Call it a short honeymoon. On April 15, Father George Six joined the clergy of St. Matthews Episcopal Church in Pacific Palisades. His arrival culminated a yearlong nationwide search for a pastor to lead the venerable parish, one of the oldest and wealthiest on the Westside.
Five weeks later, the church's 15-member board of directors, or vestry, overwhelmingly approved a resolution demanding Six's resignation. Vestry members criticized Six's direct management style, saying he had failed to foster trust among parishioners while trying to make fundamental changes in the church day school and in the oversight of church finances.
But Six, 56, has refused to leave. Although he declined to be interviewed, several of his supporters insist that he has tried to accomplish what was asked of him when he was hired--to help bring the school closer to the goals of the church. They say he was chosen from more than 50 candidates to replace the previous rector, who retired in May, 1990, because of his reputation for developing a strong parish school at his former parish in Coral Gables, Fla.
The resulting conflict has divided both the vestry and the congregation. Some of those who oppose Six initiated a letter-writing campaign in mid-May, questioning the pastor's integrity and whether his religious views, which they called fundamentalist, fit in with the school's philosophy. Some of the 15 vestry members acknowledge they contributed to a fund that was started to pay Six to leave and for the transition to a new rector.

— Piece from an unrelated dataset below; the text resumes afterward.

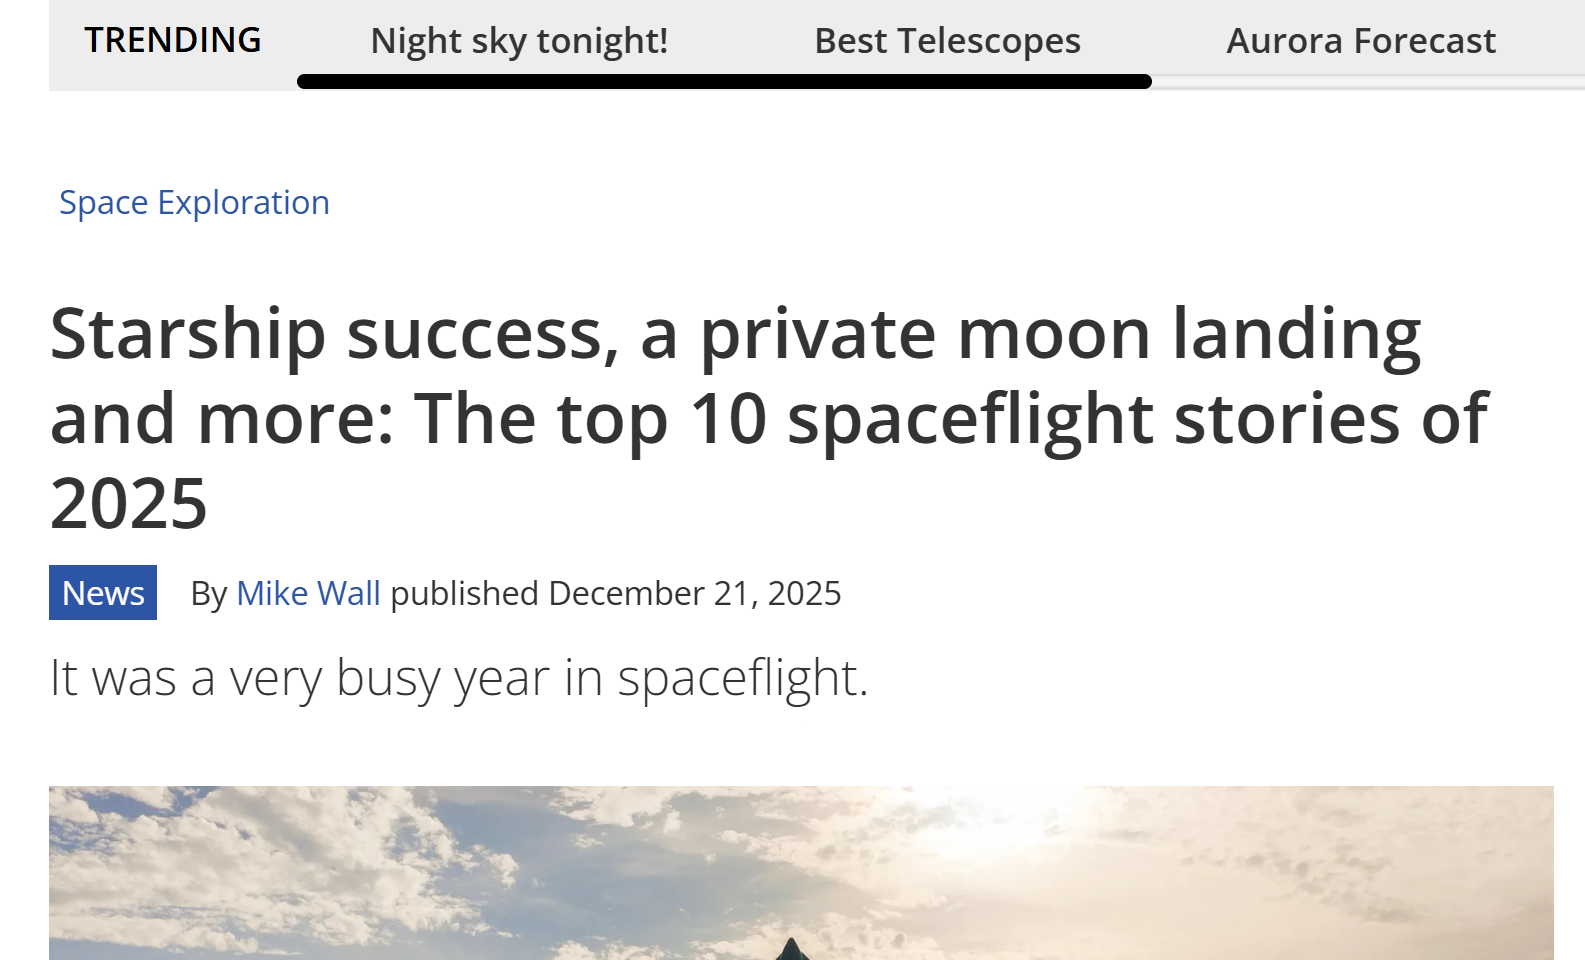
Task: Click the gray scrollbar track under Aurora Forecast
Action: tap(1366, 82)
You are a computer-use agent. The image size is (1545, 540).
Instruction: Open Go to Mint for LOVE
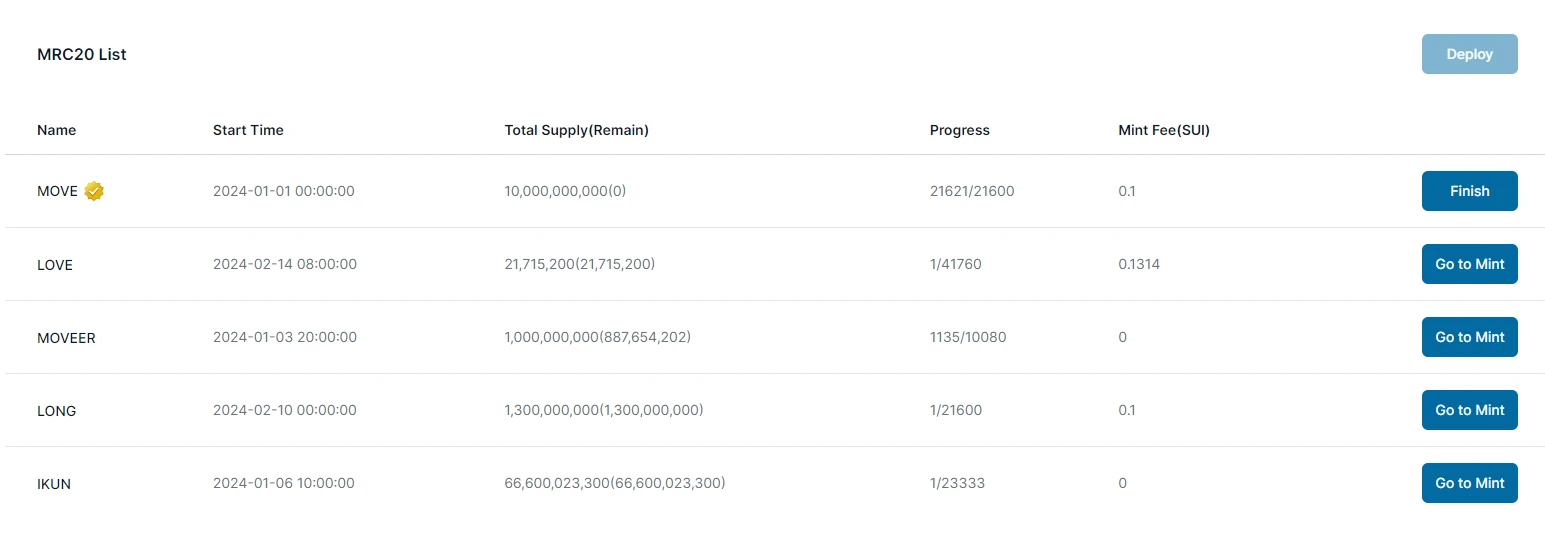(x=1469, y=264)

Some of Six's supporters say they have felt shunned and isolated from the church community. There is so much acrimony within the 50-year-old congregation that few parishioners would speak on the record.
"The parish can move forward with Father Six, but it will be under a lot of strain," said a vestry member, who asked not to be identified. "We will have to focus our discussions on issues, not on personalities. A lot of healing will be needed."
After Six refused to resign, the vestry took the matter to Bishop Frederick Borsch of the Episcopal Diocese of Los Angeles, who is expected to decide by the end of August whether Six will stay or go.
The trouble appears to center on how much authority is given to the church's lay leaders. Father Fenton, the previous rector, often delegated key decisions regarding the day school and finances to members of the vestry or the school board, parishioners say. Six has tried to involve himself directly in such decisions, creating a backlash in the parish, according to several accounts.
Six, for example, recommended amending the school's admissions policies to favor the children of active parishioners. He also recommended bolstering the religious content of the school's curriculum. In addition, he questioned whether the school's headmaster, Les Frost, is capable of running the school, according to several accounts.
Supporters say Six was acting in response to complaints within the parish that the school had strayed from its original charter as a religious day school and had evolved into a private prep school. Indeed, the school has gained a national reputation in recent years and is known as one of the leading private schools in California. It is widely sought by non-parishioners on the Westside, whose children make up as much as 50% of its 312 students in preschool through grade eight, according to critics of the school.
But several members of the school board and the vestry balked at Six's recommendations, insisting that the admissions policies already favor children of parishioners and that the school administration is committed to religious education. According to their figures, about 70% of the students come from families that belong to the church.
"This is a parish school, just as it always has been," said Colleen McAndrews, the incoming school board president. "The content has always reflected Christian teaching. The school is willing to follow the guidance of Father Six or any future rector."
Six's attempt to exert control over church finances also has caused problems. As the rector, he is the parish's chief executive officer. As such, he has questioned the way contracts and other transactions are handled.
He questioned, for example, a $95,000 contract given to Frost in late May, 1990. The contract had been approved by a group of five lay leaders--including the former school board president and the church treasurer--without the school board or the vestry first approving it. The contract package, which includes a house on the parish grounds, a car allowance and various benefits, is worth as much as $200,000, some parishioners say.
Frost declined to comment, but members of the vestry and the school board insist that there is nothing unusual in the way the contract was handled. In fact, it is the third contract approved for Frost in such a manner since he joined the school in 1984. Contracts for previous headmasters were handled in the same way, according to several church leaders.